Have you ever observed what goes on in the pits during qualifying day in Formula One Motor Racing? When the driver pulls in from a slower than usual lap, the race engineers don’t just replace the engine or provide the driver with a brand new car. The engineers plug their computers into the car and analyse every aspect of the motor vehicle. They know how much fuel was burnt, what amount of power was produced at each point on the track, were the brakes on the front left less powerful than the right ones going into corners, whether the tyres were at the right temperature and pressure and so on. Every aspect of the race car can be monitored and then changed in order to do one thing. That one thing is to be the fastest. We can apply this analogy to our practices statistics.

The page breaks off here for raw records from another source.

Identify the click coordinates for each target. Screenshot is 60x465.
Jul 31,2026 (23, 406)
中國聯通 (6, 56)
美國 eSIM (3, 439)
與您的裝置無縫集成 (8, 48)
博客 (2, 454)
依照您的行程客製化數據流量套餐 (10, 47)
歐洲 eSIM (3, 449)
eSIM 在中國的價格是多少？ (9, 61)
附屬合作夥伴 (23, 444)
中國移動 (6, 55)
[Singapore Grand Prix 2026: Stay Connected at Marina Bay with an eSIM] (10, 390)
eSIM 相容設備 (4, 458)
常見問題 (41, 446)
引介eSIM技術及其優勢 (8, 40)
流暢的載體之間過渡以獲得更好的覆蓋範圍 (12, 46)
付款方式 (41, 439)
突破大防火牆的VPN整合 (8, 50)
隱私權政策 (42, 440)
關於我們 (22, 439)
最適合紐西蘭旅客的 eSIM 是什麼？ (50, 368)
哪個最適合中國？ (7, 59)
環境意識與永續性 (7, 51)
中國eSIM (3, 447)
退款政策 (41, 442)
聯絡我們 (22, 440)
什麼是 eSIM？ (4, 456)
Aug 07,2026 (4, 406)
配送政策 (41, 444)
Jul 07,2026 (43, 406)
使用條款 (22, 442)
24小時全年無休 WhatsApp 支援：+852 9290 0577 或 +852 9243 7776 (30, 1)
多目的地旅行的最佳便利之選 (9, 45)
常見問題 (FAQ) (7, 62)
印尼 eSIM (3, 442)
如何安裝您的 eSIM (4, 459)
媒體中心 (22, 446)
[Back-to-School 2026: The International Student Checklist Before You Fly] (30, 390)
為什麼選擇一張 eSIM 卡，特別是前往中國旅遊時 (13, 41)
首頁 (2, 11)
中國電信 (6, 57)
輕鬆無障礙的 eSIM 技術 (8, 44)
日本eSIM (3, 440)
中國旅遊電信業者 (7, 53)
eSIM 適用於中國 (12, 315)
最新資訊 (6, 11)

Plugging into your practice stats can help you achieve amazing growth.
As busy health practitioners we and/or our staff may record our practice statistics as part of our daily procedures. But more often than not, we treat them no different to putting out the garbage or keeping the carpets clean. Just like a procedure.
However, our practice stats can be used in the same manner as plugging the computer into the formula one car to analyse performance. Our practice statistics can provide invaluable information that can help you identify your strengths and weaknesses. For example they can give you access to reasons why your retention is low, whether you need to work more on improving your communication skills to boost your patients commitment to care or provide opportunities for you to capitalize on better marketing.
Here is an all too familiar scenario. Sam is a wonderful and caring practitioner; however his practice seems to be stuck in a constant holding pattern. This problem is not only affecting Sam’s profit but it’s also increasing his overall stress levels. So what does he do? Sam begrudgingly continues to pump more money into advertising in the hope that attracting more new patients will break his practice out of its holding pattern, add more profit and reduce his stress.
If Sam knew the power of statistics he would of found that his weekly and monthly stats showed a low conversion percentage of new patients becoming practice members and undergoing a recommended plan of care or treatment. This low figure sets off alarm bells telling us that it’s highly possible that Sam’s initial visit and report of findings/recommended action plan (RAP) procedures are not effective. It didn’t matter how much money Sam threw into advertising, he was not maximizing his ROI because of poor procedures and/or communication. Remember that statistics are useless if all they do is sit in a folder on your shelf. Plug them into your practice and with proper analysis and they can help you achieve amazing growth and prosperity.